A Hybrid Workforce Needs the Right Collaboration Tools, Support
Welcome to the new world of work – free from unified communications hardware or, in some cases, even offices. At Interop Digital, IT pros shared best practices for assessing and supporting collaboration when dealing with a remote or hybrid workforce.
October 13, 2020
It's evident in this post-COVID-19 world that the elements that made up business-as-usual have changed and will settle into something new. The questions to be answered are: How are the tech tools people are using changing? And what do those changes mean for IT professionals?
In order to answer the second question, start with the first. Panelists featured in Interop Digital 2020's workplace experience track identified the shifting priorities for enterprise operations and workflow in a remote and hybrid workforce, then offered guidance for IT pros trying to put together plans for where to spend their time and money in the near future.
"As organizations look to digitally transform their business, the integration capabilities of team collaboration platforms have become increasingly important," said Tim Banting, principal analyst for workspaces at Omdia, during the Interop Digital session titled Team Collaboration: The Pivotal Platform for Productivity.

▸ **Dataset content**:
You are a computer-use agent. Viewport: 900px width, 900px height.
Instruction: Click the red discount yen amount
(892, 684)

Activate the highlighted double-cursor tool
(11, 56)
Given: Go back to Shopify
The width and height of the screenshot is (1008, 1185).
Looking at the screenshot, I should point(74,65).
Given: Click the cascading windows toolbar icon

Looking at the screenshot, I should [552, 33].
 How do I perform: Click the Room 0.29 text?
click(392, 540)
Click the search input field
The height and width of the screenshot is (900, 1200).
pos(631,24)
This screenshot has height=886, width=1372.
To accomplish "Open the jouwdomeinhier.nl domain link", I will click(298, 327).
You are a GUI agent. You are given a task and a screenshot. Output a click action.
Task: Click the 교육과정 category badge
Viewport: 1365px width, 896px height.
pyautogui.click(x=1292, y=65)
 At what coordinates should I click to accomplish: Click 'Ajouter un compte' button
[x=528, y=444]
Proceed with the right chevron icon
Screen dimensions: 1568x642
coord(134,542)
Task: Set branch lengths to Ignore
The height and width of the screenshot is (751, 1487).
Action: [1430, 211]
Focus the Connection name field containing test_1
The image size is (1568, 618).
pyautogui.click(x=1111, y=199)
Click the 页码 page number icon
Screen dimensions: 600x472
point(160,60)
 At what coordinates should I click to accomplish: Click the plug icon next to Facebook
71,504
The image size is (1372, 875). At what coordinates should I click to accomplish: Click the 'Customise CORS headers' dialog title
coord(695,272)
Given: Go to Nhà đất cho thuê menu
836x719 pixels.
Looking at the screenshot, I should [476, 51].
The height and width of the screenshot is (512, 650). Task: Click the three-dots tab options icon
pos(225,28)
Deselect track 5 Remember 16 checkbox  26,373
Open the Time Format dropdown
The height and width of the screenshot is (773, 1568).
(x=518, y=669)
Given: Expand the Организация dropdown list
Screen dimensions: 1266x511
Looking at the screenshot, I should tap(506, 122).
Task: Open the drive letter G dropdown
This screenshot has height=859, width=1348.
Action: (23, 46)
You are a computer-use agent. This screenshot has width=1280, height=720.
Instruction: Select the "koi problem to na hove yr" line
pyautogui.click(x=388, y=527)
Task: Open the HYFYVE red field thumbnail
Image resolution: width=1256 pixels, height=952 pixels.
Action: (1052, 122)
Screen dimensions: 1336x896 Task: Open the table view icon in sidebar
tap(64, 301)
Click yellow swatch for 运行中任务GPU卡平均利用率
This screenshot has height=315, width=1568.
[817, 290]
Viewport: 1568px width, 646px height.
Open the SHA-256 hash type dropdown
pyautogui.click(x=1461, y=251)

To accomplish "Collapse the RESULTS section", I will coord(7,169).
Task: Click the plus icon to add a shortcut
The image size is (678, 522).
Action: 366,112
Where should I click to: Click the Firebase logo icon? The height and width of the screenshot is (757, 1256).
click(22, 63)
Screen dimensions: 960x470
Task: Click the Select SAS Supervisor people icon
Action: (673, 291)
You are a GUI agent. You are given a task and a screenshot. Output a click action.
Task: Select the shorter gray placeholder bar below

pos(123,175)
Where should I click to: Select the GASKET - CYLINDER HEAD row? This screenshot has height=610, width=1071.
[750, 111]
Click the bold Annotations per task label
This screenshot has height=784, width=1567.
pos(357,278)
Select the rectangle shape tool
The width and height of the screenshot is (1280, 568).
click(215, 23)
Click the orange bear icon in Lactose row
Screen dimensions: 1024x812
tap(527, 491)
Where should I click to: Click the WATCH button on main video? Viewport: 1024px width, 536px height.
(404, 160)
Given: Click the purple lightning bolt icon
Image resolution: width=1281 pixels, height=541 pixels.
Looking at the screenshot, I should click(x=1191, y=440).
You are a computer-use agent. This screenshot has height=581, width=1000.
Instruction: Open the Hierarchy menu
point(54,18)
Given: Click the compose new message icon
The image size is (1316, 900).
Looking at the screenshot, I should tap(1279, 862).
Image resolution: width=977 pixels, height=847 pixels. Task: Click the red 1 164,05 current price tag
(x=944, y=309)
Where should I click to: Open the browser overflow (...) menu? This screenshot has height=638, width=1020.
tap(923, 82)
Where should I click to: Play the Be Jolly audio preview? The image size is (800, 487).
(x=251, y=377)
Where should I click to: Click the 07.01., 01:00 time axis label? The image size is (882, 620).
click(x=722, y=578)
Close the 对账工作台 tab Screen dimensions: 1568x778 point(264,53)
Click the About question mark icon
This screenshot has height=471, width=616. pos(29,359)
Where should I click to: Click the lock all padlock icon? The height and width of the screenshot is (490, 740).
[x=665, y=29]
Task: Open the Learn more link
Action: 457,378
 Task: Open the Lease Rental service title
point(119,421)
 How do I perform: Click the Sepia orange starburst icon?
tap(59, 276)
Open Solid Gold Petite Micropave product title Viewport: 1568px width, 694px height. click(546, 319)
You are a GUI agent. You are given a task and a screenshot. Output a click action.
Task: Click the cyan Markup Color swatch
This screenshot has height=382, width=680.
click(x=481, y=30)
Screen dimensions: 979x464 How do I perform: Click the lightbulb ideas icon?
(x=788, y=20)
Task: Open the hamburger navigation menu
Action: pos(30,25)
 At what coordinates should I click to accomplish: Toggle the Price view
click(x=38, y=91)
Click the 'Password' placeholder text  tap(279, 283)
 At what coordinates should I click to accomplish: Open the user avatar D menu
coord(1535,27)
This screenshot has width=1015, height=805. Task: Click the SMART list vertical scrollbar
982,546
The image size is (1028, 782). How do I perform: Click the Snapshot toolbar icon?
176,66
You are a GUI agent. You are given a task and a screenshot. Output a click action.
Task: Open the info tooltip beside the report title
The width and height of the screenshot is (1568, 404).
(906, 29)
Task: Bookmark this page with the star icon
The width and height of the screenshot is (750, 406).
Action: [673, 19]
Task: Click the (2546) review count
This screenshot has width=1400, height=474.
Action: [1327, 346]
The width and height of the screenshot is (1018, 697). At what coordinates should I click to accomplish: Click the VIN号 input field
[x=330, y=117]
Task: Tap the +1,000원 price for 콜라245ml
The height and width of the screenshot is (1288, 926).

▸ **Complete the following**:
A: Retype the part of the hybrid workforce article starting at "October 13, 2020" and ending at "for IT professionals?".
B: List each word in the title of the Interop Digital session named in the hybrid workforce article.
C: Write what follows next in the hybrid workforce article.
The records have nothing to do with the hybrid workforce article.

▸ **Answers provided**:
A:
October 13, 2020
It's evident in this post-COVID-19 world that the elements that made up business-as-usual have changed and will settle into something new. The questions to be answered are: How are the tech tools people are using changing? And what do those changes mean for IT professionals?

B: Team, Collaboration, The, Pivotal, Platform, for, Productivity

C:
In Omdia's recent research, the most challenging aspects for organizations being able to support remote work were ensuring employees could work securely and in compliance with industry regulations; providing equipment to employees; and finally, providing adequate technical support.
"What has become apparent is that organizations need IT infrastructures that allow them to react quickly to changing situations. Technology such as premise-based phone systems is just not proving effective," Banting said.
Enter the collaborative workspace platform. These tech solutions – Zoom, Teams, Slack, Google Meeting and other systems that offer a chat-based interface, the ability to share and manage files, and integration with task-oriented apps – aren't linked to physical infrastructure in the same way a phone system might be. That makes them ideal for collaboration when coworkers (and their telecommuting infrastructure) are widely distributed.
With help from those collaboration tools, IT operations have essentially made years of tech transformation happen in a matter of months, moving from an IT model that was premises-based, relied on unified communications (usually based in physical infrastructure) and comprised of multiple products to an IT model that is cloud-based and focused on team productivity, hybrid workforces and the automation of business processes.
It helps, Banting added, that a perk of using cloud-based tools – including collaborative platforms – is that it's easy for IT operations to switch and there's not a lot of capital expenditure compared to the old-school requirements of in-office conferencing equipment.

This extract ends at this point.